Un instant, la paix fut troublée par le retour des chevaux, mais les domestiques, en hâte d’aller dormir, ne s’amusèrent pas et, très vite, montèrent se coucher.

Au rez-de-chaussée, parmi les salons déserts, les fleurs mouraient dans leurs vases. Au premier étage, Mme de Riffemont, dans sa chambre, enclose en son grand lit enveloppé d’une moustiquaire, dormait profondément du premier sommeil de la nuit.

Roma, allongée sous des couvertures de soie rose, reposait, calme et souriante, perdue en un rêve heureux. Elle n’avait pas voulu laisser fermer les persiennes, et la faible clarté du ciel jetait une lueur confuse dans sa chambre, une lueur opaline, une lueur de mystère.

Seul, debout au milieu du grand hall, l’oreille collée à la porte de l’appartement de sa nièce, Fédor Romalewsky veillait, épiait, écoutait… ainsi qu’un mauvais ange des ténèbres.

Sur le tapis, ses pas n’avaient aucun écho. Il glissait comme un fantôme sombre…

Très lentement, il tourna le bouton de cristal du battant, l’entrouvrit avec une précaution extrême, et se glissa dans la chambre par l’entrebâillement.

Il ne referma pas…

Il était seul à cette heure nocturne, libre et maître en cette demeure.

Un rythme égal scandait le souffle de la jeune femme.

Fédor avançait, une petite lampe électrique à la main.

Parfois, il en pressait le bouton pour en faire jaillir une lueur fugace et éclairer sa marche entre les meubles. Parvenu près du lit, il la cacha dans sa poche et s’arrêta, habitué à l’obscurité.

Au milieu de la blancheur des draps, il distinguait le visage paisible et charmant, aux yeux fermés.

Alors doucement, le prince leva la main droite, l’étendit sur le front de Roma sans le toucher. Il resta ainsi trois minutes environ, concentrant toute sa puissance de volonté, tout son fluide suggestif.

Peu à peu, la respiration de la jeune femme s’accéléra, devint haletante ; sa poitrine soulevée plus vite eut un effort plus grand ; mais ses yeux restèrent clos.

Elle dormait toujours…

L’homme ne remuait pas…

Un silence de tombe régnait partout, sauf le souffle court, oppressé du sommeil de Roma, devenu magnétique.

Aucun bruit ne venait de nulle part.

Le prince se pencha, retenant son haleine…
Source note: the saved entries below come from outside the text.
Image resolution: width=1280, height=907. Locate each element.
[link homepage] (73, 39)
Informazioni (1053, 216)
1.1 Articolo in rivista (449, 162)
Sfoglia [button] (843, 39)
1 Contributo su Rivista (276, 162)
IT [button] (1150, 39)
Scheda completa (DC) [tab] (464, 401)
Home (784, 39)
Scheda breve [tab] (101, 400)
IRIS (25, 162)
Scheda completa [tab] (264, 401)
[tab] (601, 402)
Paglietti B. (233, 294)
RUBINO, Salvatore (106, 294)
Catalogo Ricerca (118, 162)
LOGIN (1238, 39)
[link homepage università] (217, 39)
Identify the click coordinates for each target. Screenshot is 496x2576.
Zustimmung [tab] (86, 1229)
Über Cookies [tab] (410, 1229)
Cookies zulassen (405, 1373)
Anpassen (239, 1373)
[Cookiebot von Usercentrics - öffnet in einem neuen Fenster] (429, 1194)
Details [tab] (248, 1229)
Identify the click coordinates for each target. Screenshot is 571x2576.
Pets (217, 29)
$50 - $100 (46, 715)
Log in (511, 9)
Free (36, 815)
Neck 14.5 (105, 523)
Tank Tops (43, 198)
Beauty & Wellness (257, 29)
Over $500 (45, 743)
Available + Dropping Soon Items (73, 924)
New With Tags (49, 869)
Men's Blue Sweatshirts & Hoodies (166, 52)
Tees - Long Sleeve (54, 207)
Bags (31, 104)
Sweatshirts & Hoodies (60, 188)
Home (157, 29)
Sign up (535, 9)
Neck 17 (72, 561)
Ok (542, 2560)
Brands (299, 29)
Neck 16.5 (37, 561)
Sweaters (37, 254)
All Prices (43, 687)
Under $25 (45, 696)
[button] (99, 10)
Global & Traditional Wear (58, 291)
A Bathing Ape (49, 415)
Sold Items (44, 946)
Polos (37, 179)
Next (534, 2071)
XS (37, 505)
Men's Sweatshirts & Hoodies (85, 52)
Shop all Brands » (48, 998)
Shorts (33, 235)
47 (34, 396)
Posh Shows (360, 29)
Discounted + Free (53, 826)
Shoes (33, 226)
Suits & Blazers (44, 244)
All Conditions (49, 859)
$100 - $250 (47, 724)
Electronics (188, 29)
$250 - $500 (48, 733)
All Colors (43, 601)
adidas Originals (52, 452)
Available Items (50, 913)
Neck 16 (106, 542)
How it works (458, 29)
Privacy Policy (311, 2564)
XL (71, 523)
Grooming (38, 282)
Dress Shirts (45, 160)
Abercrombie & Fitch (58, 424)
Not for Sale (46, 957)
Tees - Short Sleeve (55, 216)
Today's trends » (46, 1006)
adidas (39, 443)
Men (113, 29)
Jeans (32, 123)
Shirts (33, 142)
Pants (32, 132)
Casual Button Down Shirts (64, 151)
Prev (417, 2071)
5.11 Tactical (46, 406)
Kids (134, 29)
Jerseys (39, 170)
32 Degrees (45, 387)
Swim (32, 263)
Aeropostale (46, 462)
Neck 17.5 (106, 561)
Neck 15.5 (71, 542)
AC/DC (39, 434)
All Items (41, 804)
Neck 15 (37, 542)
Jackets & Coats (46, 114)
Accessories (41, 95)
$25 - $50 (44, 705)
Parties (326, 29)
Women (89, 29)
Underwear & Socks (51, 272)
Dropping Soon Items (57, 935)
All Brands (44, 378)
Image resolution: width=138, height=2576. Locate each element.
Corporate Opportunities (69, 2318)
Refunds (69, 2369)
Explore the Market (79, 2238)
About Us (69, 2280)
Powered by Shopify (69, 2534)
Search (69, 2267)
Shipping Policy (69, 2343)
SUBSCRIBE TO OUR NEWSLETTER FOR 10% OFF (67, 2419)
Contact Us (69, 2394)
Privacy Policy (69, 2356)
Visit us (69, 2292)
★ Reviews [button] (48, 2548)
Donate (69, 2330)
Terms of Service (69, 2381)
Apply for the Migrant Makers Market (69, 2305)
Il écouta… Il regarda de ses yeux qui semblaient vouloir fouiller au-dessous du crâne, dans le cerveau, dans la conscience… dans l’âme…

Rassuré par cette inspection, il releva la tête.

— Elle dort, maintenant, murmura-t-il… Rien ne la réveillera…

Alors d’un geste lent, Fédor saisit sans secousse le poignet frêle et tiède de la jeune femme. De ses doigts souples, il parcourut ceux de la main qu’il tenait…

Un mince sourire de satisfaction plissa ses lèvres.

À cette main gauche qui s’abandonnait, satinée et moite, il venait de sentir un petit annelet d’or.

Vite, avec une dextérité de prestidigitateur, il le fit glisser de l’annulaire inerte de l’insensible endormie.

Aussitôt, il enfouit l’objet au fond de la poche de son gilet, comme un objet volé, et étendit de nouveau la main sur le front de la dormeuse.

Une seconde fois, il changeait la nature du sommeil de Roma, jusqu’à ce que le souffle redevînt naturel. Puis il s’en alla avec les mêmes précautions qu’il avait prises pour entrer.

Revenu chez lui, dans l’aile droite faisant face à l’appartement de Mme Sarepta, il alla s’asseoir devant son bureau, fit jaillir la lueur électrique des girandoles posées de chaque côté du meuble et retira la bague de sa poche.

Un léger sourire détendit sa physionomie grave. Fédor prit une loupe et examina avec soin cet anneau lisse, uni, où ne se voyait aucun signe. Il mit un lorgnon, plaça sa loupe et cette fois aperçut une mince ligne de continuité.

Son sourire s’accentua. Il saisit un canif très fin, le glissa dans la rainure, et cette fois l’anneau se dédoubla par le milieu, offrant la partie plane de sa coupure. Des lettres y étaient gravées :

Alexis — Yvana — 9 bre 18… Arétow

— C’est la date de leur mariage, murmura le voleur, c’est bien l’anneau correspondant à l’alliance portée ostensiblement.

Fédor tordit aisément le léger filet d’or et le réduisit en une tige bosselée.

— Bien, continua-t-il en lui-même, voilà le seul lien qui la rattachait au passé… Je le détruis…

Ce disant, il jeta par la fenêtre ouverte le mince fil d’or qui disparut, noyé dans la verdure…

Après cet acte odieux, Fédor Romalewsky, très calme, passa dans sa chambre à coucher et procéda à sa toilette de nuit.